# TEXTABSCHNITT:
§ §

Er sollte recht behalten: Der gestählte, definierte und vor allem fettbefreite männliche Körper wurde in den vergangenen Jahren zunehmend idealisiert und zum Ideal auch für Normalsterbliche erhoben.

Zwanzig Jahre später ist der Begriff metrosexuell zwar beinahe vergessen. Das Phänomen aber ist allgegenwärtig –– zumindest in den Städten. Wer es nicht glaubt, muss sich nur mal nach Feierabend in einem Fitnesstudio umsehen, wo mittlerweile mehr Männer als Frauen an den Geräten ihren Schweiss vergiessen. Danach schütten sie sich nicht etwa ein Bier, sondern lieber einen Proteindrink hinter die Binde, um danach im Solarium an ihrem Teint zu arbeiten oder sich im Tattoostudio ihres Vertrauens ein neues Erkennungszeichen stechen lassen.

Spornosexuelle nennt Simpson jene, die diesem Ideal nacheifern, beflügelt durch Selfie-Kultur und Porno-Ästhetik. Markenkleider und Kosmetikprodukte spielen für Spornosexuelle eine Nebenrolle, im Zentrum steht der perfekte «Body», der als Fundament des neuen männlichen Selbstbildes dient. Damit ist die galoppierende Eitelkeit auch vom Verdacht befreit, irgendwie weibisch oder schwul zu sein. Dem Mann geht es in seinem Mann-Sein um dieses Mann-Sein selber, könnte man in Anlehnung an Heidegger bemerken. Und viel anderes hat daneben nicht mehr Platz.

Was wir Frauen davon halten? Gegen einen perfekten männlichen Körper ist natürlich grundsätzlich nichts einzuwenden. Nur leider ist er meistens nicht der sichtbare Ausdruck reiner Männlichkeit, sondern reiner Neurose. Oder wie Kolumnistin Linda Solanki neulich zum Thema schrieb: «Es nervt, dass ihr dauernd über Muskelaufbau redet. (…) Es nervt, dass ihr zugunsten eines ‹perfekten› Bodys auf euer Sozial und Liebesleben verzichtet. Was nützt uns ein Freund mit dem Körper eines Unterwäschemodels, wenn wir diesen kaum zu sehen bekommen?»

§ §

# MATERIAL:
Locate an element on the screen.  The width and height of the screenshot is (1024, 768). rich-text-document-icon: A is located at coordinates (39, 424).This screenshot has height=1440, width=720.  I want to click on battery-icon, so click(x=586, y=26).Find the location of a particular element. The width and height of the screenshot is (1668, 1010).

§ §

# AUFGABE A:
Beantworte diese Fragen zum Text über das männliche Körperideal:
(i) Was trinken die Männer nach dem Training statt eines Biers?
(ii) Wie nennt Simpson jene, die diesem Ideal nacheifern?
(iii) Welchen Beruf hat Linda Solanki?
# AUFGABE B:
Schreib den Text über das männliche Körperideal nach seinem letzten Satz weiter.

# ANTWORT A:
(i) Einen Proteindrink.
(ii) Spornosexuelle.
(iii) Sie ist Kolumnistin.

# ANTWORT B:
Mit anderen Worten: Wer nicht geniessen kann, wird ungeniessbar. Und das kann niemand wollen.

Bild oben: Der britische Reality-Star Dan Osborne postet am liebsten solche Selfies auf Instagram. Foto: instagram.com/danosborneofficial

30 Kommentare zu «Die Männlichkeits-Neurose»

  • landert beatrice sagt:

    ob metrosexuell oder spornosexuell, für mich haben diese neuen Wortgebilde keine Bedeutung, wenn ein Mann sich nur noch über einen trainierten Body identifizieren kann oder über Labels Klamotten , sorry finde ich diesen Adonis nur noch blöd und peinlich ! Ein Mann sollte intelligent sein, gute Manieren haben, dann hat er schon die männliche Ausstrahlung ! Wenn ein Mann sich den Frauen angleichen möchte in Aussehen und Schönheitspflege, ist er ein Bubi und kein Mann !

  • Biedermann sagt:

    Sobald ich feststelle, dass die anspruchsvollen Guccipüppchen seelig an einer Bierwampe kleben, fang ich sofort an zu saufen….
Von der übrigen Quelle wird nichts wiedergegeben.